Стаська вскочила со стула, и он с грохотом свалился на пол. Не прощаясь, быстро пошла в сторону двери, но обернулась, услышав голос матери, сказавший:

— Я завтра же поговорю с Евдокией Михайловной.

Несколько минут дочь стояла, не шевелясь, и разглядывала мать недобрыми прищуренными глазами. На подбородок капнула красная капля, и Альбина Яковлевна вздрогнула. Ей вдруг показалось, что Стаська плачет красными слезами, как она сама плакала черными.

Но Стаська подняла ладонь, тщательно вытерла подбородок, и мать увидела, что то, что она приняла за слезы, было кровью, сочившейся из прокушенной нижней губы. Дочь минуту разглядывала ладонь, на которой пролегла кровавая полоска, потом подняла ее и зачем-то показала матери. Постояла еще минуту, давая возможность хорошо все рассмотреть, повернулась и молча вышла в коридор.
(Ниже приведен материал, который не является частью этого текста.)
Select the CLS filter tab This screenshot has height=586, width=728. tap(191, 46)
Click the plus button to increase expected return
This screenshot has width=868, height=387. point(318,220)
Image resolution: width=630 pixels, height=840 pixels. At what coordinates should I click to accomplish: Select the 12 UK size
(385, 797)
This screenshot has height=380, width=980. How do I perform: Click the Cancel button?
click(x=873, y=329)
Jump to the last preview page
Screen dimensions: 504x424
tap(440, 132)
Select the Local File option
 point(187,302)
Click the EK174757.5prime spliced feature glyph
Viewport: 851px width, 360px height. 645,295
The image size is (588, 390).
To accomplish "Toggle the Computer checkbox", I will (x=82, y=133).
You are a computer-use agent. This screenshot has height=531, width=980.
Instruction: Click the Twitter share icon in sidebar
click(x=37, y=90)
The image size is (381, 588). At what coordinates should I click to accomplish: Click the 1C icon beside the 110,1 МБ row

Через секунду дверь снова приоткрылась, и ладонь Стаськи, размазывая кровь по стене, нащупала выключатель. Раздался щелчок, и мир погрузился в темноту.

«Теперь не страшно», — вдруг подумала Альбина Яковлевна. Сползла вниз, закрыла глаза и попыталась хотя бы в воображении вернуться в покинутый летний мир.

Сон нежно коснулся ее лица, и у нее все получилось.

Все прошедшие дни Валька мучилась вопросом: что же произошло в одноместной палате кардиологического центра, где неожиданно собралась почти вся их семья?

Чудо или врачебный ляп?

В пользу второго говорил негативный личный опыт друзей, знакомых и многочисленные публикации в прессе, повествующие о некоторых «достижениях» отечественной медицины, от которых у любого нормального человека холодела кровь.